==== Records to use
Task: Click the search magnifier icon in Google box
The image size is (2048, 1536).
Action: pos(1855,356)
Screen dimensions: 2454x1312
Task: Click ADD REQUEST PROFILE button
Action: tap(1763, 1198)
========
Exercise directions: Could you give the listing above again, line for line, with nothing changed?

Solved problem:
Task: Click the search magnifier icon in Google box
The image size is (2048, 1536).
Action: pos(1855,356)
Screen dimensions: 2454x1312
Task: Click ADD REQUEST PROFILE button
Action: tap(1763, 1198)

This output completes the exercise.